Правление «Ленского товарищества».
   – Не знают обстановки, оттого и пишут чепуху, – резко проговорил Александров. – Осмелюсь заметить, господа, забастовка приняла широкий, отлично организованный размах. Руководят ею под носом нашей уважаемой полиции ссыльные революционеры. Остановить ее освещением какой-то казарменной середины невозможно. Это вздор. Сейчас, как никогда, нужно действовать быстро, разумно, с расчетом, как действуют ихние так называемые комитеты. Нам не грех поучиться, господа, у революционеров.
   – Чему прикажете? – ехидно спросил Трещенков.
   – Организованности, дисциплине, настойчивости, с какой они сейчас борются против употребления алкогольных напитков, картежной игры и всяких неблаговидных поступков со стороны рабочих.
   – Это вы, господин инженер, правильно заметили, – согласился Галкин. – Сегодня комиссия ходила по баракам и конфисковала водку. Даже динамит свезли в одно место.
   – О чем это говорит? – спрашивал Александров. – Это говорит о том, что рабочие приготовились к длительной и упорной борьбе.
   – Что вы предлагаете? – Теппан чувствовал, что именно такой изворотливый человек, как Александров, и мог помочь ему.
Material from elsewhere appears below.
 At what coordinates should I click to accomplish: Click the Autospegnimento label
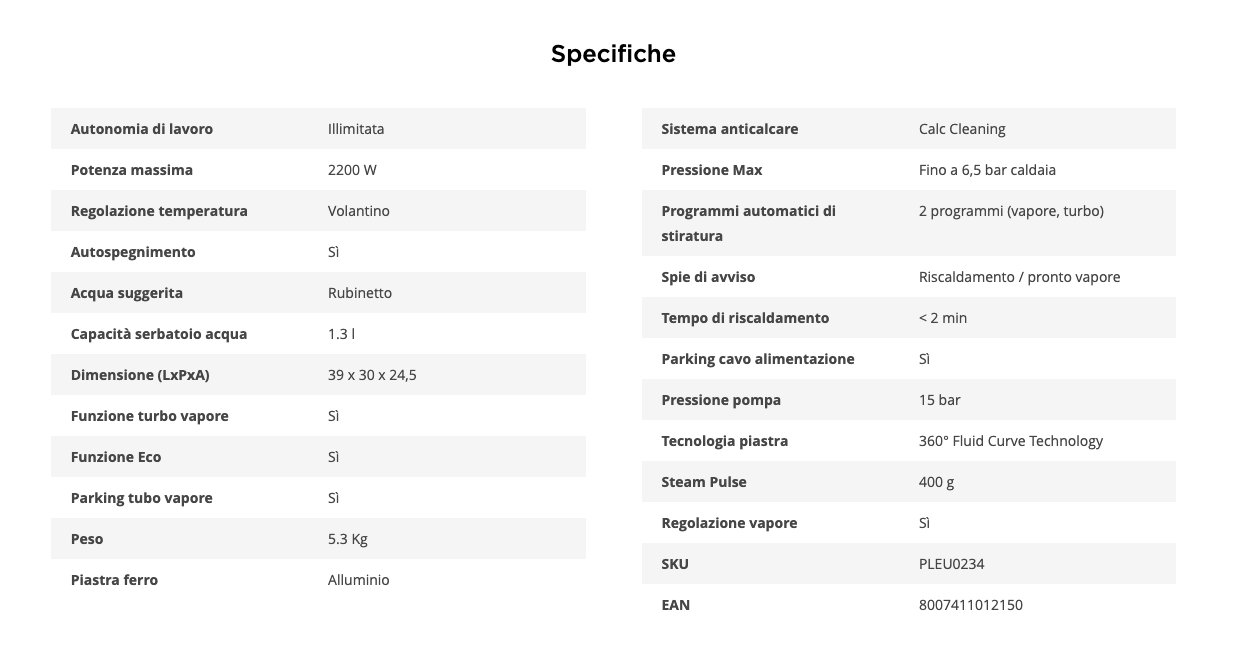133,252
   – Я намерен, – повысив голос, продолжал Александров, – завтра же сделать следующее публичное объявление.
   – У вас имеется уже готовый текст? – удивленный расторопностью инженера, спросил Теппан.
   – Да, я приготовил кое-что…
   И, спросив разрешение, Александров начал читать:
   – «Вследствие просьбы забастовавших рабочих от 6 марта я входил в сношения с Главным промысловым управлением «Ленского товарищества». Управление заявило, что из предъявленных забастовавшими рабочими требований С. – Петербургское правление «Ленского товарищества» изъявило согласие принять нижеследующее…»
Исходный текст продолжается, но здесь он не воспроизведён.